第696話私の体を好きに使って――

「アンタの意見なんて、ロンダルト王国や教会の前では意味ないわよ?」


貴族や教会に翻弄されてきたので、ローザの言いたいことは分かっている。俺個人が反対しても、ヤンやソフィー、エレノアを人質に取られてしまえば、従うしかないからな。


嫌だってごねる子供ではいられない。相手を説き伏せるような力か、逃げ場所が必要となる。


「魔物が管理する孤島、か」


思いだしたのは、フィネが人間を家畜のように育てるために用意した島だ。あそこなら権力の届かない場所なので、安心して住める。

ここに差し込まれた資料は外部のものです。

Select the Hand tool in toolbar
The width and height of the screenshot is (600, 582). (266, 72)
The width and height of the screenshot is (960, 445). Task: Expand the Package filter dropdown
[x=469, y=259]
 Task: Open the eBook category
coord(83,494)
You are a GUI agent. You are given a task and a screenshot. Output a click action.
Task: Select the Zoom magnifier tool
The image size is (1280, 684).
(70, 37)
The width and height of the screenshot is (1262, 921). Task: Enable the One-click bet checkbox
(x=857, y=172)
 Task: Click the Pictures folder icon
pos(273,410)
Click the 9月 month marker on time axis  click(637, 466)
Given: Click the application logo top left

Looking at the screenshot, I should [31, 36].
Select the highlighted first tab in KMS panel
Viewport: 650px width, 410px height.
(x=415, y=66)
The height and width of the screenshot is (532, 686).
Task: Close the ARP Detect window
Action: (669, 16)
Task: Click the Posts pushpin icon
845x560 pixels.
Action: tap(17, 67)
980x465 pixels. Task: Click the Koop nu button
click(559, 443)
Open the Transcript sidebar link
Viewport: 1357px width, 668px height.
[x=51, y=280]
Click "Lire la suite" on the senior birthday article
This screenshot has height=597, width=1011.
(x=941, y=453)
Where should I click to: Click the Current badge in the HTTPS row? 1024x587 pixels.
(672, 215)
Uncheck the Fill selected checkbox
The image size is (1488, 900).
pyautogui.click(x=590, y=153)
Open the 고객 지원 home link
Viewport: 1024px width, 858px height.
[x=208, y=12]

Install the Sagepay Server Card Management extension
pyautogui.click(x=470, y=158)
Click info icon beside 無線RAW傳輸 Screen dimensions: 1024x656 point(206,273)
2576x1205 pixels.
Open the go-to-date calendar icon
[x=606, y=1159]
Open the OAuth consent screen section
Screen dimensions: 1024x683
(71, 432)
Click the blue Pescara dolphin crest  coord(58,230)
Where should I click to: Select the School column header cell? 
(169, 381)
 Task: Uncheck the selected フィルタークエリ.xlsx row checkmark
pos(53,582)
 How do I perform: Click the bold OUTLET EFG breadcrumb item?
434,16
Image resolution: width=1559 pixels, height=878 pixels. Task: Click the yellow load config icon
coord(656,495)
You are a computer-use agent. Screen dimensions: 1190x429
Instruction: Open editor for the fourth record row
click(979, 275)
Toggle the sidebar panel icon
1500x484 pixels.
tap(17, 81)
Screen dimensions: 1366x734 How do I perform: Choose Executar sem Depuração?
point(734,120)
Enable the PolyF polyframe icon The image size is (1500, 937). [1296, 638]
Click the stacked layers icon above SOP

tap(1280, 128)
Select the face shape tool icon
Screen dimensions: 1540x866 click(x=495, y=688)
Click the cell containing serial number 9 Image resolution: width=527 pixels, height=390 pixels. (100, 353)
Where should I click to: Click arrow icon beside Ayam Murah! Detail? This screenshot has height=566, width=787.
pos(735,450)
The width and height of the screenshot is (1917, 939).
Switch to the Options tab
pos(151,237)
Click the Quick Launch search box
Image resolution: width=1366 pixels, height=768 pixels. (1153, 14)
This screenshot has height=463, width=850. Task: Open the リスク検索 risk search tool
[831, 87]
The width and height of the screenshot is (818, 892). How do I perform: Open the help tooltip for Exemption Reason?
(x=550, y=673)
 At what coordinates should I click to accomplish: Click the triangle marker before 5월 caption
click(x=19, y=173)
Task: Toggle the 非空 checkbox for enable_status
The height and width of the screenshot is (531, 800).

「今度はフィネやカーリンに利用されてしまいますよ?」

「だな」


ソフィーに指摘されるまでもなく、それも分かっている。特にカーリンは魔物の世界も破壊しようと動いているので、ギフト持ちの俺なんて都合の良い駒ぐらいの感覚で使い潰してきそうだ。そういった意味では、人間より質が悪い。


「私は教皇になることをオススメするわ。聖女を侍らしても文句は言われないし、権力は使いたい放題よ」

「ついでにローザを買い取って奴隷から解放してくれ、なんて思ってないか?」

「鈍いアンタにしては珍しく正解よ」

「お前……」


呆れてものが言えない、という珍しい体験をしたぞ。


確かに教皇になれば例え犯罪奴隷だとしても、赦しを与えて解放すること自体は問題なくできる。

教皇になった俺が欲しいと言えば、ゼルマは適正価格で売ってくれるだろうし、可能性がゼロという話ではなかった。


奴隷という身分から脱したいローザとしては、この方法しかないとぐらいまで思っていそうだな。


「教皇になってくれるなら、私の体を好きに使って――」

「ローザさん」


ソフィーの冷たい声を聞いて、ローザの口がピタリと止まった。

魔力が漏れ出しているみたいで、ソフィーの髪がふわりと浮かんでいる。本気で怒っているようだ。


「安心しろって、ローザの体なんて興味はない」

「ということは他の女性なら興味あるんですか? 例えば……ゼルマさんとか」


あふれ出しそうな感情を抑えきれないようで、珍しく問い詰めるようなことを言ってきた。


矛先が俺に変わったと分かりローザはニヤニヤと笑っているので、睨みつけてからソフィーに話かける。


「俺はソフィーとエレノアにしか興味はない」


ソフィーはエレノアの存在を認めているので、むしろ二人の名前を入れなければ問題になる。これで正解なはずだ。


「本当ですか? 実は他の女性も気になっていたりしません?」

「そんなわけないだろ。特にローザなんて魔物のエサにしても良いと思っているぐらいだ」


なんかローザが文句を言っているが、今はそれどころじゃない。暗い目をして俺の心を見透かしてきそうなソフィー。彼女を落ち着かせる方が優先度は高いのである。